ECLI:NL:CRVB:2023:2187
Centrale Raad van Beroep
- Hoger beroep
- Rechtspraak.nl
Hoger beroep inzake studiefinanciering en onrechtmatig besluit
In deze zaak heeft de Centrale Raad van Beroep op 22 november 2023 uitspraak gedaan in hoger beroep tegen een eerdere uitspraak van de rechtbank Midden-Nederland. De appellant, een Franse nationaliteit houder, had op 7 november 2021 een aanvraag ingediend voor studiefinanciering op basis van de Wet studiefinanciering 2000 (Wsf 2000). De minister van Onderwijs, Cultuur en Wetenschap heeft de aanvraag gedeeltelijk toegewezen, maar afgewezen voor de periode van april 2022 tot en met december 2022, omdat de appellant niet voldeed aan het nationaliteitsvereiste. De appellant heeft bezwaar gemaakt tegen deze afwijzing, maar de minister verklaarde het bezwaar ongegrond.
Tijdens de beroepsprocedure heeft de minister alsnog studiefinanciering toegekend voor de periode april 2022 tot en met december 2022, nadat de appellant aanvullende gegevens had overgelegd. De rechtbank heeft in haar uitspraak geoordeeld dat er materieel geen geschil meer bestond en dat de minister terecht geen kosten in bezwaar heeft vergoed. De rechtbank oordeelde dat de werkwijze van de minister om studiefinanciering slechts voor een beperkte periode toe te kennen, niet in strijd was met het verbod van discriminatie.
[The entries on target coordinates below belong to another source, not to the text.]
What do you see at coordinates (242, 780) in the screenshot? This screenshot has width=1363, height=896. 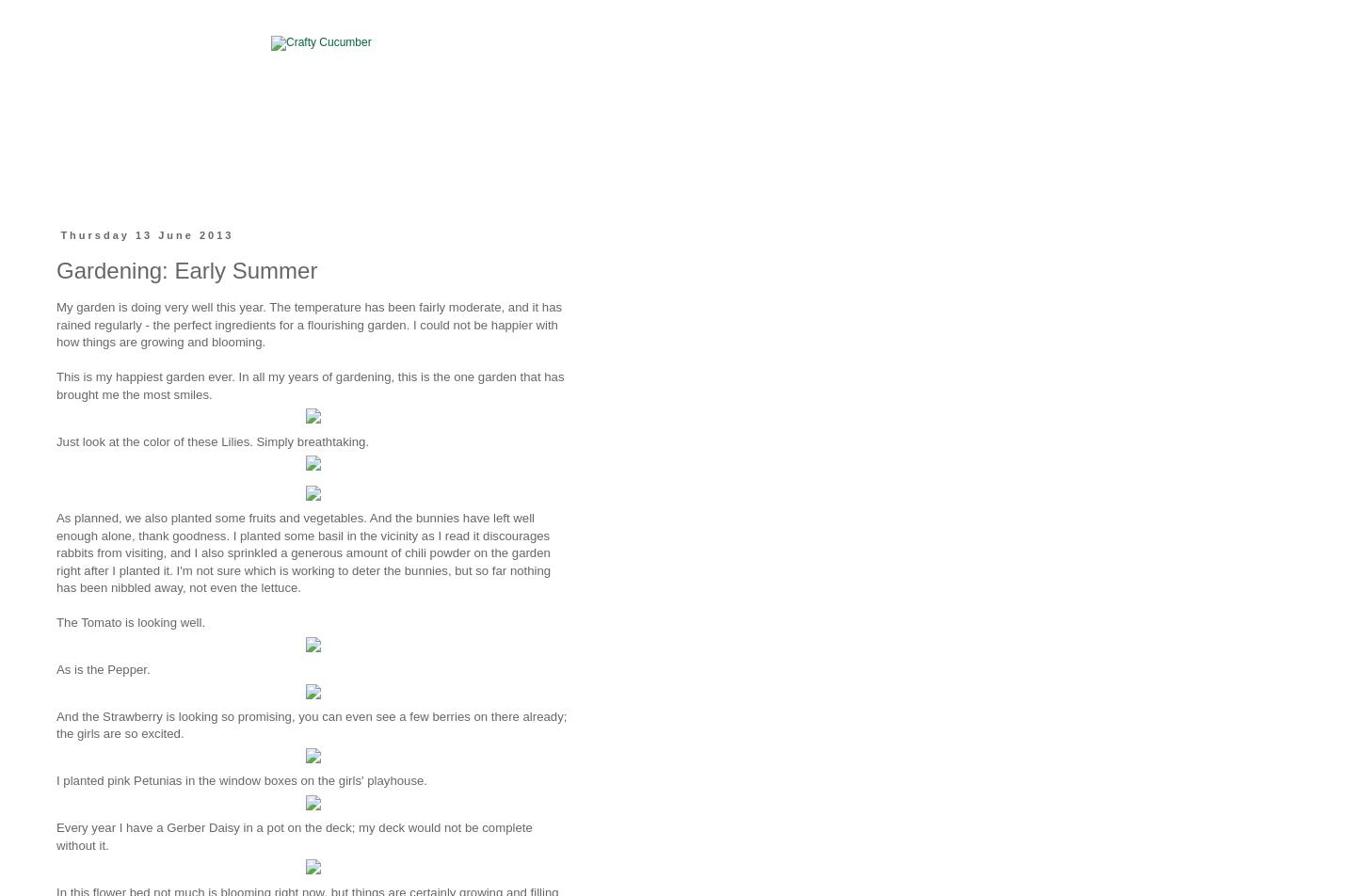 I see `'I planted pink Petunias in the window boxes on the girls' playhouse.'` at bounding box center [242, 780].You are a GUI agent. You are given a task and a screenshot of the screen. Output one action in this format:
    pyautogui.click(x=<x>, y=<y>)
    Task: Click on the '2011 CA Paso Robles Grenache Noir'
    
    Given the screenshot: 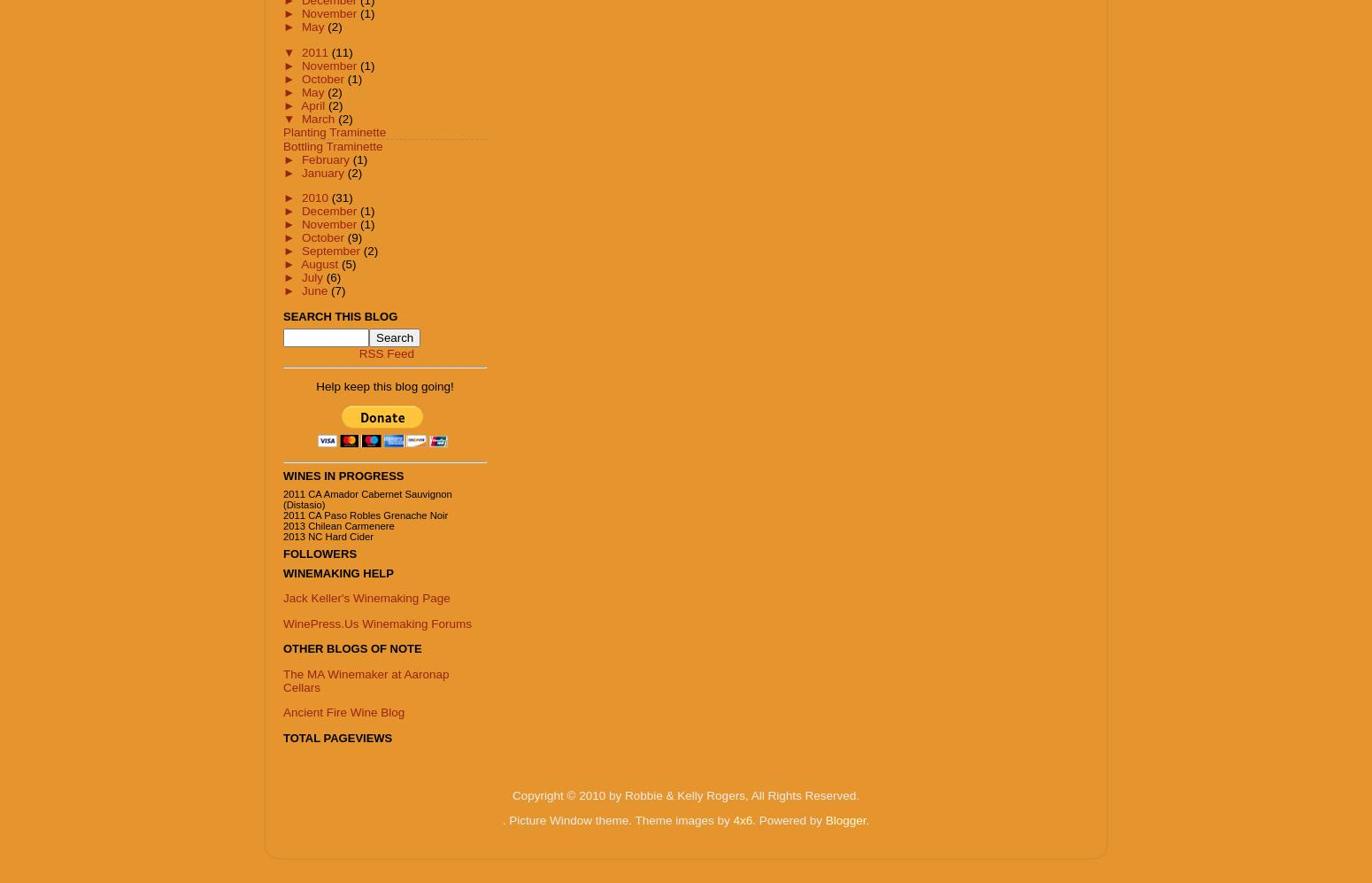 What is the action you would take?
    pyautogui.click(x=366, y=514)
    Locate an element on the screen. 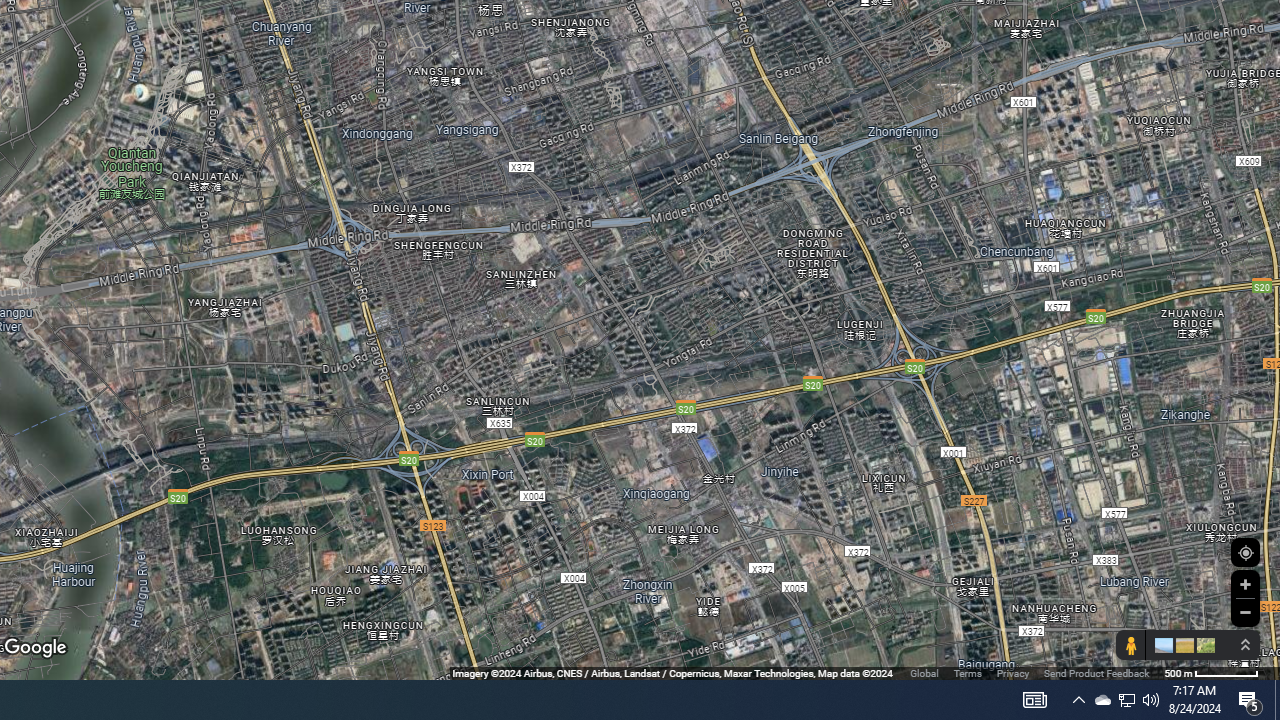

De appellant heeft zich tegen deze uitspraak gekeerd, stellende dat de weigering van studiefinanciering onrechtmatig was en dat EU-studenten gediscrimineerd worden ten opzichte van Nederlandse studenten. De Raad heeft echter geoordeeld dat de minister niet onrechtmatig heeft gehandeld en dat de appellant niet als migrerend werknemer kon worden aangemerkt voor de gehele periode. De Raad bevestigde de uitspraak van de rechtbank en oordeelde dat er geen aanleiding was voor een proceskostenveroordeling.